Swimmer’s Body Illusion: We look at the perfectly chiseled body of professional swimmers and join swimming classes hoping we will get a figure like that too. However, “they are good swimmers because of their physiques” and not the other way around. Ditto for models who sell cosmetics (they were born attractive and chosen for advertising because of their good looks… “beauty is a factor for selection and not the result”).
Sunk cost fallacy: If we have already invested a lot of time, money, energy or live in something, that itself becomes a reason to carry on, even if everyone around us knows we are “dealing with a lost cause”. E.g. both Britain and France continued to invest huge monies into Concorde knowing fully well “that the supersonic aircraft business would never work” – if only to save face and not admit defeat.
Confirmation Bias: The “mother of all misconceptions… tendency to interpret new information so that it becomes compatible with our existing theories and beliefs… we filter out any new information that contradicts our existing views.” We are on a weight loss diet, when we lose weight we pat ourselves on the back but when we gain, we take it as normal fluctuation, for months believing the diet is working while our weight remains constant!
Contrast Effect: Humans have difficulty with absolute judgements and hence judge something to be beautiful, expensive or good if we have something ugly, cheap or not good in front of us. All upgrade options exploit this: compared to a Rs. 15 lac price tag on a car, Rs. 30,000 leather seats sound like a pittance.

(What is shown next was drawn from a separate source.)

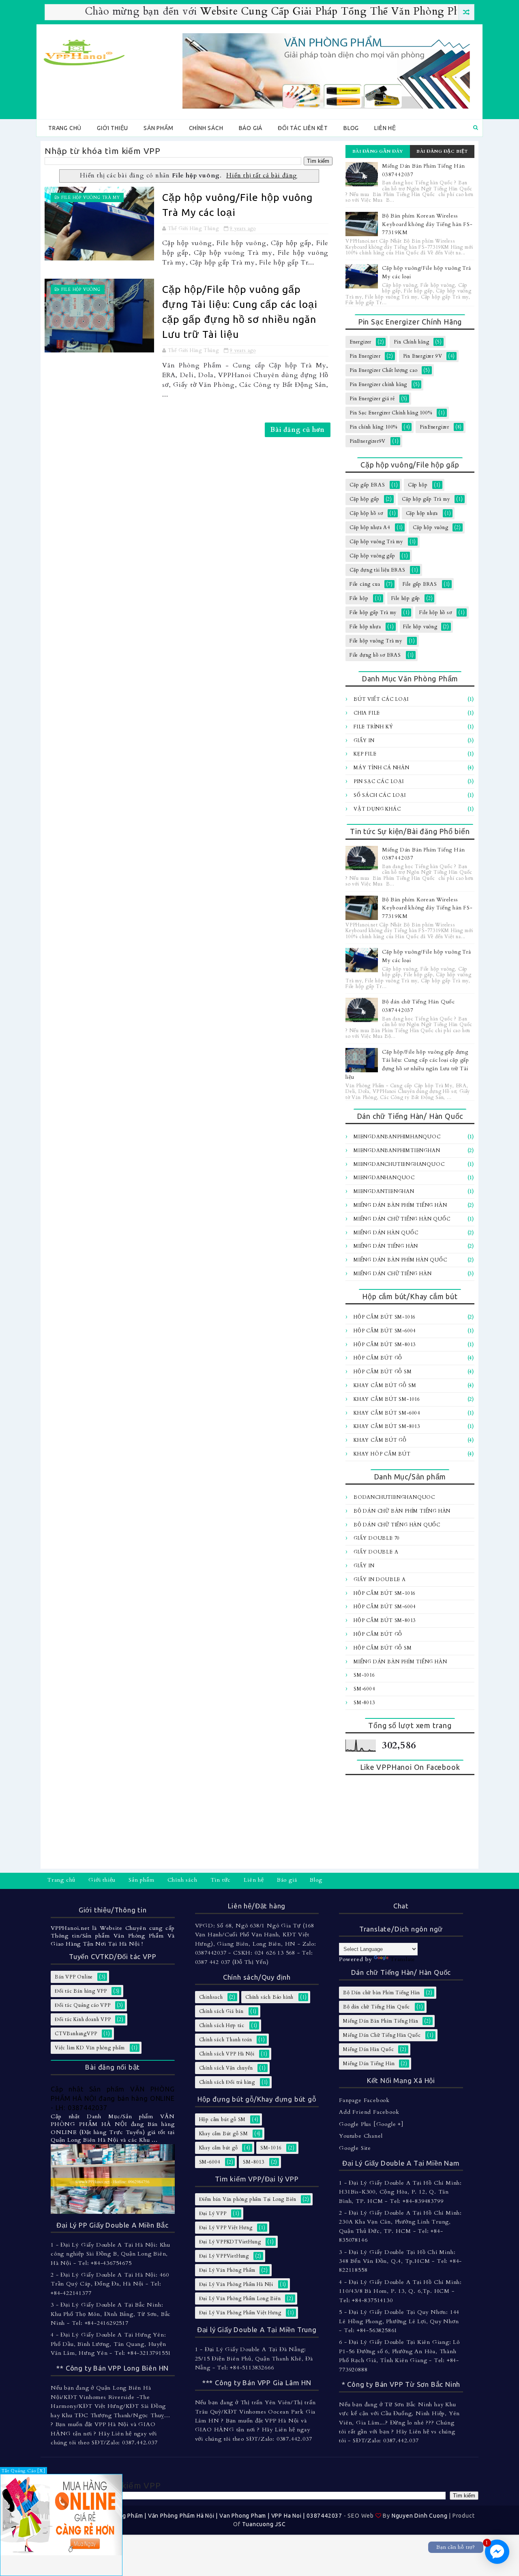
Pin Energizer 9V (422, 356)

Envy: “Of all the emotions, envy is the most idiotic”. Paradoxically we envy people who are most like us. We are okay with, say, a musician earning much more than us, but not our peer in the same company as us. This leads to a practical error – as we do better, we keep going up and our peer group keeps becoming better. So just when we are done rejoicing over our success vs. our previous peer, a new set of benchmarks again make us envious!
Imagine 99 of these errors we all habitually make, with insightful analysis of how things actually go wrong in business and in life: Availability Bias (choosing based on what’s immediately available, rather than what’s right), Outcome bias (celebrating the outcome as proof of successful strategy when the effect may be environment or chance), Illusion of control, Self-selection bias, Action Bias and so on.
While the fallacies highlighted are insightful (even if the error is old wine like in Halo Effect, the examples given are interesting), after a while the themes become repetitive. I think the author should have combined similar ones and have a list of say 20-25 instead of 99. But even then a must-read for anyone who wants to make better choices.
Why should you read the book: To avoid making the same mistakes many of us habitually make. To become wiser and smarter. To improve our own and our organization’s decision making. The list of common mistakes almost becomes a checklist with which to review every decision.